Restaurant Brands International (NYSE: QSR | QSR Price Prediction) and Yum! Brands (NYSE: YUM) are the two most direct comparisons in franchised fast food, but for a retirement-focused investor deciding between them right now, only one makes a compelling case across the dimensions that matter most: valuation, income, and long-term price performance.
Valuation
On a forward earnings basis, Restaurant Brands (RBI) trades at a meaningfully cheaper multiple. Its forward P/E of 14x compares favorably to Yum’s forward P/E of 24x , a significant gap for two businesses with broadly similar long-term growth algorithms. Both companies target 8%-plus organic operating profit growth annually, yet the market is pricing Yum at a substantial premium.

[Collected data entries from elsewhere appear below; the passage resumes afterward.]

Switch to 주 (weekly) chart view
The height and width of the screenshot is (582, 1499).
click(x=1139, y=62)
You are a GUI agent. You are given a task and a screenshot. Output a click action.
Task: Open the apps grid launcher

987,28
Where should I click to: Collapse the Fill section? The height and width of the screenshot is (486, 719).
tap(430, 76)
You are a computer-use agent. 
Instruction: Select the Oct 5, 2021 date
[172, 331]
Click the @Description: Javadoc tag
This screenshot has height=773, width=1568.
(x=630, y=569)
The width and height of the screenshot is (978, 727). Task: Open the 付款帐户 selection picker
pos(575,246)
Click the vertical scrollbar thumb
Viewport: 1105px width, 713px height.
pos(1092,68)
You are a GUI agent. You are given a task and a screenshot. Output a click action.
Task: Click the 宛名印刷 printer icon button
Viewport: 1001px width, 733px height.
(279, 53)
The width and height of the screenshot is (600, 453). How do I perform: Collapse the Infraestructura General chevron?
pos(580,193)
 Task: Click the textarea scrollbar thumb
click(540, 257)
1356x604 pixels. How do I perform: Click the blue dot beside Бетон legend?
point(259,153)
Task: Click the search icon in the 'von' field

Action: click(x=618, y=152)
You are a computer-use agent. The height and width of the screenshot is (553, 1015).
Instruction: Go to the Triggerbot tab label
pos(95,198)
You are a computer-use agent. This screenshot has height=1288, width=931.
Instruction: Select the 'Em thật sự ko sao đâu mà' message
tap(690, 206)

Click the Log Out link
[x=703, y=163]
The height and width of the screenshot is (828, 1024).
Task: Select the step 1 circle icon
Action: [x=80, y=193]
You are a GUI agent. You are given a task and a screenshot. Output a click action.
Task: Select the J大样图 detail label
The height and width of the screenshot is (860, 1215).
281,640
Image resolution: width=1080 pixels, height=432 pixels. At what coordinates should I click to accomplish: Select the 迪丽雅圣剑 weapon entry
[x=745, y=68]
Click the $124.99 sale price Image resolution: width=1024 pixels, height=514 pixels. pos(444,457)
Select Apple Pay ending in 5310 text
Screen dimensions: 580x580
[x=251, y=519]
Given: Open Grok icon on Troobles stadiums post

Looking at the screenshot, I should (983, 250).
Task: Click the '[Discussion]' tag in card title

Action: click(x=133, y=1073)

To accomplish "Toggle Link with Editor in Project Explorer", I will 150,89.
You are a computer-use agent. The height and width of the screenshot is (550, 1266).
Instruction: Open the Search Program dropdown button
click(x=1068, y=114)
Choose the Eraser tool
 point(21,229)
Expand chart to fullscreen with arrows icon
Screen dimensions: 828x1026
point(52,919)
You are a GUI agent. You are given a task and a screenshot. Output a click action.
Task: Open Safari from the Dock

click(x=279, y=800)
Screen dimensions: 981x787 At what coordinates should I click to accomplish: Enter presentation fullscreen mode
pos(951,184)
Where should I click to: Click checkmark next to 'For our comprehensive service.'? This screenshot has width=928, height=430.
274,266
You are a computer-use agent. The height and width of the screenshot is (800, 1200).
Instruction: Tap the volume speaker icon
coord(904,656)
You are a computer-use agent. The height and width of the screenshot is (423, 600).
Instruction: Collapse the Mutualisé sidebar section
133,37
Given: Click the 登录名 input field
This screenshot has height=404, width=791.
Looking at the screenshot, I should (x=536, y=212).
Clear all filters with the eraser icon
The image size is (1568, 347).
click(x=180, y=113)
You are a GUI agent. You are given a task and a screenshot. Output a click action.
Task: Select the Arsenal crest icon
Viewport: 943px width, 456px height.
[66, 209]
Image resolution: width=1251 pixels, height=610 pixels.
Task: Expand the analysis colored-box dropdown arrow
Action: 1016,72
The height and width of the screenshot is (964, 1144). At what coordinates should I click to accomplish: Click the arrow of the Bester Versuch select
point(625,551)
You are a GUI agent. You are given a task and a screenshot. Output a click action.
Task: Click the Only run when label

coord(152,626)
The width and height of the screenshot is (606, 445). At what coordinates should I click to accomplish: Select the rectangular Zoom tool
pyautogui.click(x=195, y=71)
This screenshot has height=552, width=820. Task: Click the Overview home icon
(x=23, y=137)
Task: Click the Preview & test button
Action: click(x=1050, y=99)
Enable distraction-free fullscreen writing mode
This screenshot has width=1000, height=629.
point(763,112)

RBI also trades at 4.4x EV/revenue versus Yum’s 6.8x, reinforcing the valuation discount. Yum’s negative shareholders’ equity of −$7.325 billion, a product of aggressive buybacks and accumulated debt, adds a layer of balance sheet risk that the forward multiple alone does not capture. RBI carries net leverage of 4.2x, elevated but improving from 4.6x the prior year.
Winner: RBI.
Income
Yum raised its quarterly dividend to $0.75 per share, a 6% increase, putting its annual run rate at $3.00 per share against a stock price near $156. RBI targets an annual dividend of $2.60 per share against a stock price near $77. The math strongly favors RBI in yield terms.
RBI also announced a $1.6 billion capital return plan for 2026, including a $1 billion share repurchase authorization running through September 2027. Yum repurchased $552 million in shares during full-year 2025, a solid program but smaller in relative scale. For a retirement portfolio where income generation matters, RBI delivers more yield per dollar invested at current prices.
Winner: RBI.
Long-Term Track Record
Yum has compounded more effectively for long-term shareholders. Over the past decade, Yum shares returned 220.75% versus RBI’s 166.81%. Over five years, Yum returned 56.03% against RBI’s 38.94%. That long-run edge is driven by Taco Bell, which posted 7% same-store sales growth in both Q4 and full-year 2025, and KFC, which opened nearly 3,000 new units in 2025 across 155 countries.
Analysts project 11% EPS growth in 2026 for Yum, with a consensus price target of $171.92. RBI’s International segment delivered 30.5% adjusted operating income growth in Q4, but Popeyes remains a drag with comparable sales down 4.8% in Q4. Yum’s Pizza Hut is similarly troubled, with a strategic review already underway.
Winner: YUM.
The Verdict
Restaurant Brands wins this comparison for the retirement-focused investor. It trades at a cheaper forward multiple, delivers a higher dividend yield at current prices, and CEO Josh Kobza’s confidence is backed by data: “We delivered our third consecutive year of roughly 8% organic Adjusted Operating Income growth,” with a reaffirmed long-term algorithm through 2028.
Year-to-date in 2026, RBI shares have risen 13.22% versus Yum’s 3.65%, suggesting the valuation gap is beginning to close. Yum is the stronger choice for a growth-oriented investor with a longer time horizon who can tolerate a richer valuation and a leveraged balance sheet in exchange for Taco Bell’s category-leading momentum and KFC’s global expansion engine. For an investor prioritizing income, capital return, and value, RBI presents a stronger combination of yield and valuation at current prices.